*** Opening of DATA IN THIS EXERCISE ***
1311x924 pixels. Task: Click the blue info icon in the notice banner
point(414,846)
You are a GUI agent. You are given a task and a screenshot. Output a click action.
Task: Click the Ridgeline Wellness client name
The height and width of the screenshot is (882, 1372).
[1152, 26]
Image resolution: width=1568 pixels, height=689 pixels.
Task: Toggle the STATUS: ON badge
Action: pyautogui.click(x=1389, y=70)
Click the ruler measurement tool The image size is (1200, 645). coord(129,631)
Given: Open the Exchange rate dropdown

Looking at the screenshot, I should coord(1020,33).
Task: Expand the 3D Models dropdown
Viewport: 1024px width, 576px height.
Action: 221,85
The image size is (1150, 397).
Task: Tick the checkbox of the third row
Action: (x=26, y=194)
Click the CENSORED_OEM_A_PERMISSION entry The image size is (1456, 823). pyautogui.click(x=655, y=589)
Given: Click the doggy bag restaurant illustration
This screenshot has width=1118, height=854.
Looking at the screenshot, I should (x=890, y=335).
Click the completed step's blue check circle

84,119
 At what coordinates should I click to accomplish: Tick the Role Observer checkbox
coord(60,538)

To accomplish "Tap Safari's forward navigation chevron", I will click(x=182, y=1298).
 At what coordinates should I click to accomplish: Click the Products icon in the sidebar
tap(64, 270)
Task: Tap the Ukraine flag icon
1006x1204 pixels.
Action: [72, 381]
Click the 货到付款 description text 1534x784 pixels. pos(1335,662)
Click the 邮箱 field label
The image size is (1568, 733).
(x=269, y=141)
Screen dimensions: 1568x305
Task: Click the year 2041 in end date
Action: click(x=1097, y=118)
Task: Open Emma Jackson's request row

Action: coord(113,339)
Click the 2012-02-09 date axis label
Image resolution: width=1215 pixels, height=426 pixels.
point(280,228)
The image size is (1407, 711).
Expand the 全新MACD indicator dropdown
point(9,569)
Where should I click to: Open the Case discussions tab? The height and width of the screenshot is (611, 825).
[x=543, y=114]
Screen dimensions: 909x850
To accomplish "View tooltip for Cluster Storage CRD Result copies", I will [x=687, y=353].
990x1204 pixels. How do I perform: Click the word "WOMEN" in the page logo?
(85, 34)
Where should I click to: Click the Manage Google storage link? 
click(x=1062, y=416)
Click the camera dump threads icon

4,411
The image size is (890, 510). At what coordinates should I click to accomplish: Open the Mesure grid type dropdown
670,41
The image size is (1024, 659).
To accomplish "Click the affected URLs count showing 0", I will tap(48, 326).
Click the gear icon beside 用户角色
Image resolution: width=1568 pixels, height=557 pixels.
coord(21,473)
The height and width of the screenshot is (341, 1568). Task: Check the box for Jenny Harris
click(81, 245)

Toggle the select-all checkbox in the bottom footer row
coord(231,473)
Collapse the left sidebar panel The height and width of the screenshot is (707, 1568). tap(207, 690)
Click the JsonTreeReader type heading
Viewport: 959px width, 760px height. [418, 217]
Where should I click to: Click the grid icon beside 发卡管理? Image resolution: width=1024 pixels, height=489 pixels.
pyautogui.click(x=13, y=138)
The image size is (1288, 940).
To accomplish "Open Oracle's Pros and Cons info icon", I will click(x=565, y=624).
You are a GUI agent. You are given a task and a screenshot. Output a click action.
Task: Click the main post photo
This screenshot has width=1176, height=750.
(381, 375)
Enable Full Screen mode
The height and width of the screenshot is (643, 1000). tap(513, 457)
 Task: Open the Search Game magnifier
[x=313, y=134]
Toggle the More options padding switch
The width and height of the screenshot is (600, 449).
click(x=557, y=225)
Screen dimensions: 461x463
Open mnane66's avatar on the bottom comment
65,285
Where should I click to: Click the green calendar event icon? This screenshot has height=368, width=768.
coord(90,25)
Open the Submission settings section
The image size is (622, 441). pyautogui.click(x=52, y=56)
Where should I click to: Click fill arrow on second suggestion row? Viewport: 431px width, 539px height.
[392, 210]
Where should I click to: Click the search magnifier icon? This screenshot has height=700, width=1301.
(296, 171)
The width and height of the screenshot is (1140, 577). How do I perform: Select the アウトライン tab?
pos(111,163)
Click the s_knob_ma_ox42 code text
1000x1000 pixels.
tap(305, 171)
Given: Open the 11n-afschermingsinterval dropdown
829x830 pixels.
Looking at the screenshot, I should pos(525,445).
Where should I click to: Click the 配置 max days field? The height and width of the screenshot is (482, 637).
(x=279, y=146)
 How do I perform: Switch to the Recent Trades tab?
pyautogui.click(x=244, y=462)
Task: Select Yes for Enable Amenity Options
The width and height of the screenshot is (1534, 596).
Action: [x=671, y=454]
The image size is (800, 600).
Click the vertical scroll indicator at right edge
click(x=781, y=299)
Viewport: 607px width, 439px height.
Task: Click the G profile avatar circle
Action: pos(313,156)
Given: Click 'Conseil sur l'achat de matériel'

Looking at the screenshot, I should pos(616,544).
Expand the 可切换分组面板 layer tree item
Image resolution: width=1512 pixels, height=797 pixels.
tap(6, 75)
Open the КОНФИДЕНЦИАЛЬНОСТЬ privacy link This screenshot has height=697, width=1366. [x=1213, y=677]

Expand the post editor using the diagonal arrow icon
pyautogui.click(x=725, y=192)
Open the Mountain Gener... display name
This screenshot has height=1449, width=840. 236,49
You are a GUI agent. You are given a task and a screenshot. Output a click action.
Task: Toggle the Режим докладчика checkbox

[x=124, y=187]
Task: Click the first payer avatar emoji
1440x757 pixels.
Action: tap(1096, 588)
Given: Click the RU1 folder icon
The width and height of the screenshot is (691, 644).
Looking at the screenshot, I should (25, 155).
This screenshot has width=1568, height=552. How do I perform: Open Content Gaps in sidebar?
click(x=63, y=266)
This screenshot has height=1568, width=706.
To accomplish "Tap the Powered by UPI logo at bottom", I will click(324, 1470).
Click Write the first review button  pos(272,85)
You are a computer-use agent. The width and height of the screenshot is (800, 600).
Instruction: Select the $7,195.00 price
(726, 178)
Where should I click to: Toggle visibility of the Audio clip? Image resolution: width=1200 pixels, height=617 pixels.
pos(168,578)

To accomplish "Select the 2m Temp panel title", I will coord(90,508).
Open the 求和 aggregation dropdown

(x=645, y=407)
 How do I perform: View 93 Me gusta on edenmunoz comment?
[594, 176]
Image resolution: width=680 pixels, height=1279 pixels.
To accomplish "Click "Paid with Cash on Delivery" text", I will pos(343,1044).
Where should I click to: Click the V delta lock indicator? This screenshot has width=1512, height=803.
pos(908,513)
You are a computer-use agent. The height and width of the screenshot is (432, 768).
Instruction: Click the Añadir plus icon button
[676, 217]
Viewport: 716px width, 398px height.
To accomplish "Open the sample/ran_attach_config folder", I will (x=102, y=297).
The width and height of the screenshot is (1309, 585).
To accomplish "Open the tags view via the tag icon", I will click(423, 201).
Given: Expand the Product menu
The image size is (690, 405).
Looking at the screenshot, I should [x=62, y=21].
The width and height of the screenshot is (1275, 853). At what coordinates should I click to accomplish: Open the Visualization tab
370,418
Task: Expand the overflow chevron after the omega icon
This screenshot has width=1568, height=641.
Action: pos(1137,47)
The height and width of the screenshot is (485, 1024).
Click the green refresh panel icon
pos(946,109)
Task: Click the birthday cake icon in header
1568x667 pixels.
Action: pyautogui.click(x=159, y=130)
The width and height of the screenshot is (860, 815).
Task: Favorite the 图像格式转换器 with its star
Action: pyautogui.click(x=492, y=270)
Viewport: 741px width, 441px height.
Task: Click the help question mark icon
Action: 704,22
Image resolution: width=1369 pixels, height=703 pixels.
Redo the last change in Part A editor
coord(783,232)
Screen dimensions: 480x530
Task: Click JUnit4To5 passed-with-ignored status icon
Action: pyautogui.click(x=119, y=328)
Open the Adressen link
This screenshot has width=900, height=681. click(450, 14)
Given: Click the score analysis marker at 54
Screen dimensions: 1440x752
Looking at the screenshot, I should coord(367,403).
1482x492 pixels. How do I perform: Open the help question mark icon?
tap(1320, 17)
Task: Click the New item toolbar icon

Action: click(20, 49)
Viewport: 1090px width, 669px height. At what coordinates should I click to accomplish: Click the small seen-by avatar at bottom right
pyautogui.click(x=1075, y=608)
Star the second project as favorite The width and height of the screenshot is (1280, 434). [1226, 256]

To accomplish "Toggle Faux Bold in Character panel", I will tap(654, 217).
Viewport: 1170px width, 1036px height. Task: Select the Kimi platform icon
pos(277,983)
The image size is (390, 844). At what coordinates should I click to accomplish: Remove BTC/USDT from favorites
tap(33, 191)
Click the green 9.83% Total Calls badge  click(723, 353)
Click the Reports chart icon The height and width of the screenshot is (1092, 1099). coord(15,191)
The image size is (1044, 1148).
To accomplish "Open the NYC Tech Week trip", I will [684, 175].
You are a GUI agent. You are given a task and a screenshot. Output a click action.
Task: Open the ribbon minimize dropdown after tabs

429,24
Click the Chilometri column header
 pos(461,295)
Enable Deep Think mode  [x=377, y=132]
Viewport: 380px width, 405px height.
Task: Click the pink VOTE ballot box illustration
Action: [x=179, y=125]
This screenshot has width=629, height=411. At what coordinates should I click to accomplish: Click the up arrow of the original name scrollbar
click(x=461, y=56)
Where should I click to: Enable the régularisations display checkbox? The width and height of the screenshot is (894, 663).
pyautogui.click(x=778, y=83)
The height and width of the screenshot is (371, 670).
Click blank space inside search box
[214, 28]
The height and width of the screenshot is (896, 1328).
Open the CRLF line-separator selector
*** Close of DATA IN THIS EXERCISE ***
* **WHAT NEEDS TO BE DONE**
Show every line of the data that includes the string "folder".

* **SOLUTION FOR THIS PROBLEM**
Given: Click the RU1 folder icon
To accomplish "Open the sample/ran_attach_config folder", I will (x=102, y=297).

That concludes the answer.